Her husband got a job teaching at Catawba College.
“He was tired of not being at home and we needed to move some place in between,” she said. “He said, ‘Jane, let me show you this tiny town I go through on the way to Salisbury’.”
It was Mocksville, and they came for a visit on a Saturday. City slickers, they went to the police station for a map and information. It was closed.
What kind of town closes the police station on Saturdays? She had never heard of that. It was the first of many firsts the couple has learned about living in a small town.
It was 1989, and they were shown the historic Doc and Helen Martin house – old, dark and empty.
“We walked through this house and fell in love with it,” she said. They moved in, and every workday morning, they would make the short drive to Main Street, and then head in opposite directions – her to Winston-Salem, him to Salisbury.
The corporate banking world became less and less appealing, and in 1999 she took a job with a start-up software company in Greensboro. She could do some of her work from home.
It became clear after a couple of years that the company wouldn’t survive, and Jane started thinking about her next adventure.
“I did the best thing I could have done. I went to a career coach and learned that my values were not in line with the corporate culture. I loved going to school, so …”
She tried to enter the master’s program in English at UNC Greensboro, but was rejected. It was heartbreaking. She had always had excellent grades, a good work ethic.
Already a patron at the Davie County Public Library, she started working there part-time alongside Doris Frye in the history room. Local historian James Wall was there almost daily.
She started studying library science at UNC-G, and asked then library director Ruth Hoyle what it takes to be a director at a library. Ruth told her to be patient, she was retiring in seven years.

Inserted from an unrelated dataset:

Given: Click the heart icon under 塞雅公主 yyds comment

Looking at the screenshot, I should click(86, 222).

McAllister earned the master’s in library science, and because of a family member’s health concerns, Ruth had retired earlier than she had told her friend.

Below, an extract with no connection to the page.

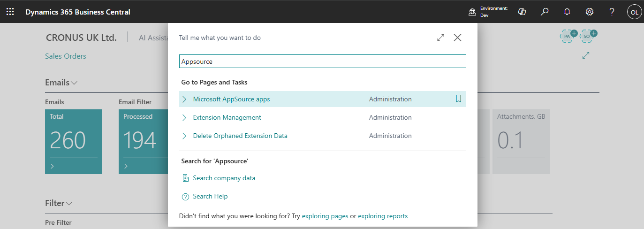Expand the Extension Management result chevron
This screenshot has width=644, height=229.
pyautogui.click(x=184, y=117)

McAllister became the library director in 2010.
“I believe in the power of reading, to change lives and to enrich lives. Libraries have always been places of hope.”
Many people who go to the Davie library are trying to better themselves, she said.

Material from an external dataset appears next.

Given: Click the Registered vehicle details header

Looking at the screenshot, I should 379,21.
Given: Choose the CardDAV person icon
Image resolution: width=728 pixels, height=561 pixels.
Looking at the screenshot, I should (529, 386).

Although she loves being surrounded by books, she knows the digital world is important. There are many digital resources patrons can use from home if they just register with the library. Patrons can take full advantage of services without darkening the doors.
“It’s a critical community institution and I like having a say. And I like being surrounded by books. Truly, they’re magical.”
Jane and Charlie both love history, and they travel around the world (Possible partly because they’ve found a reliable pet sitter.).
She started volunteer work with the Humane Society of Davie County after finishing school, and the society was raising money to build no-kill adoption center. They needed someone to write grants. She had taken a course, so for the next two years she was on the board of directors, writing grant requests.
Then she became vice president for two years, telling others she had no desire to become president.
She’s been president for the past six years.
It’s a continuous uphill battle to keep finances above water, with a $200,000 per year operating budget for the center that is staffed daily.
Cause for Paws and Paws in the Park are the main fund-raisers, and while numbers for these events seem large, they include in-kind donations, meaning a donor provides advertising space or snacks or something else that doesn’t pay bills. “You can’t write a check from in-kind donations,” she said.
The center takes in from 200-220 animals a year, many from the county animal shelter. She says the new director, Gloria Wommack, is a great fit and things are becoming more and more positive.
McAllister is even considering stepping down as president.
Why not? It would give her more time at home with their current dogs – Bryce, Cody and Jade. And Charlie.